In short, we would argue that all students deserve access to real campuses and professors. We would urge legislators to help all students, of any age or background, afford the time it takes to get a college education. We would note that this is particularly true for disadvantaged and first-generation students, who do not benefit from the kinds of reforms disruptors advocate, at least if we want to offer access to a meaningful education and not just to degrees.
Instead of making the case for what works, disruptors have lost faith that their colleges and universities can resist external forces of change. They thus seek to tear down the walls between the institution and the world, forgetting that those walls are not just problems but also solutions. By creating spaces for intellectual refuge and reflection, colleges and universities provide something rare and necessary for our society. Disruptors often portray themselves as heroic agents of change. In reality, they are giving in by giving up. To run from forces that seem too large to counter is human, but it should not be confused for fortitude nor moral courage.

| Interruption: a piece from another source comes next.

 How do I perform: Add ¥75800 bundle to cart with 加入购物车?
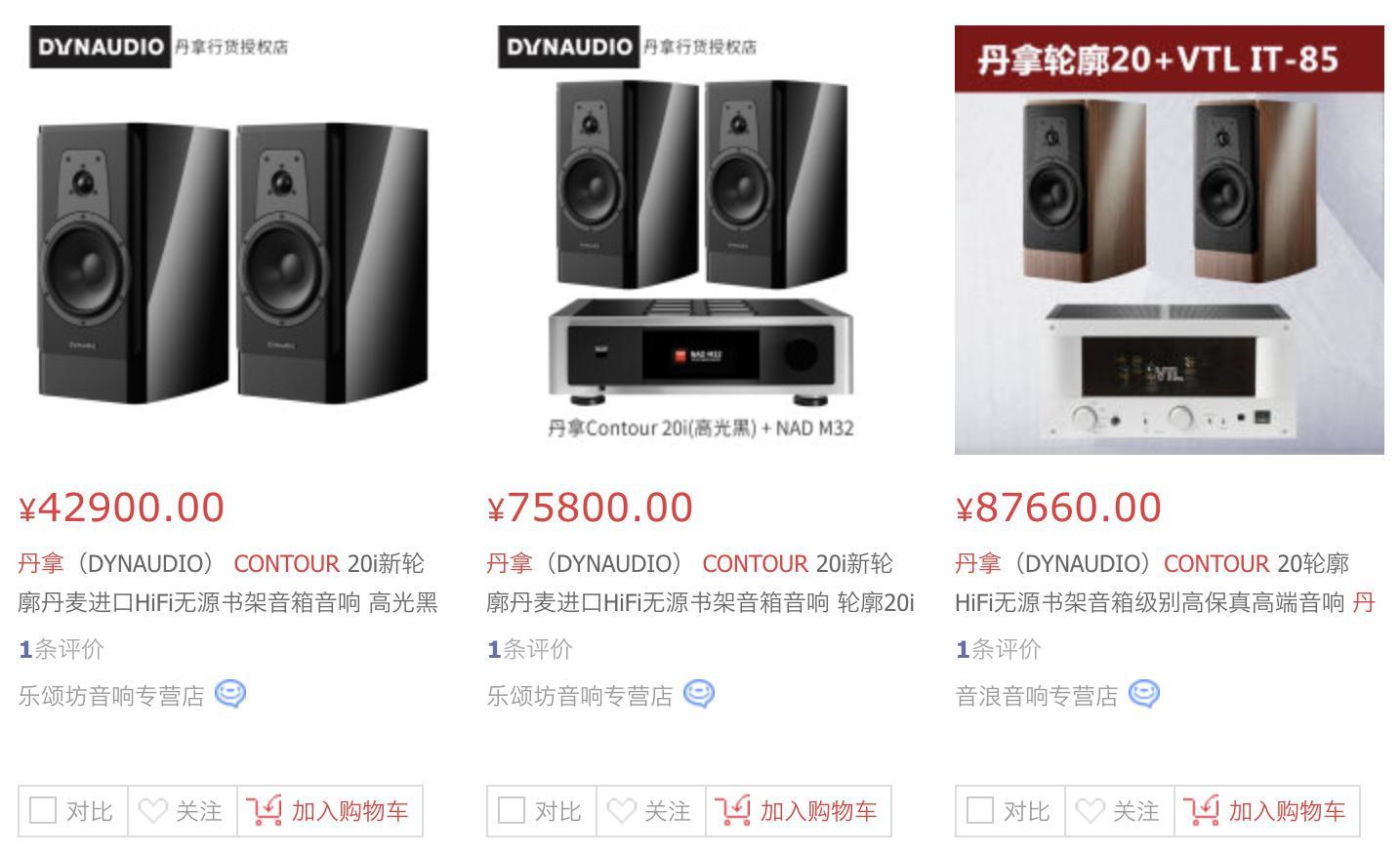[x=799, y=811]
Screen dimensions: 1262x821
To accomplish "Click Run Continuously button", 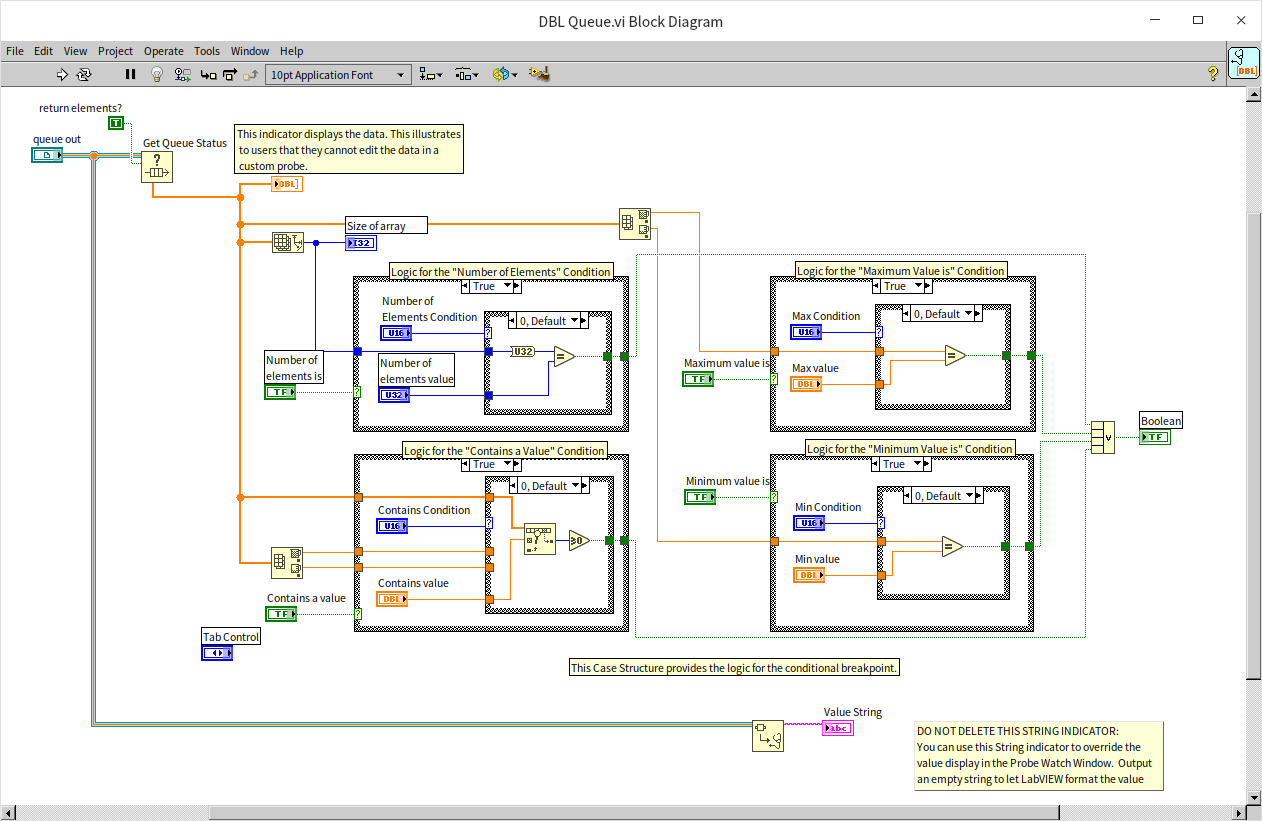I will [x=85, y=75].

These are hard times, no doubt, for higher education. Colleges and universities face many pressures. It will take a lot of strength to meet new needs and new environments without sacrificing the academy’s core principles and practices.
It will take some resistance, too. We must be sympathetic with administrators who are fearful of the future and feel powerless to change it. They, more than faculty members, must respond to legislators’ demands to offer more degrees cheaper and faster.
But those of us who -- as citizens, legislators, administrators, faculty members and students -- want to pass down the opportunities we have had to future students and professors, and who aspire to increase access to it for first-generation students, must have the courage of our convictions. We must remember what colleges and universities are for and ensure that those purposes are sustained, even as our institutions continue to evolve. In short, we must respond deliberatively, not out of fear that the world is moving too fast for thought.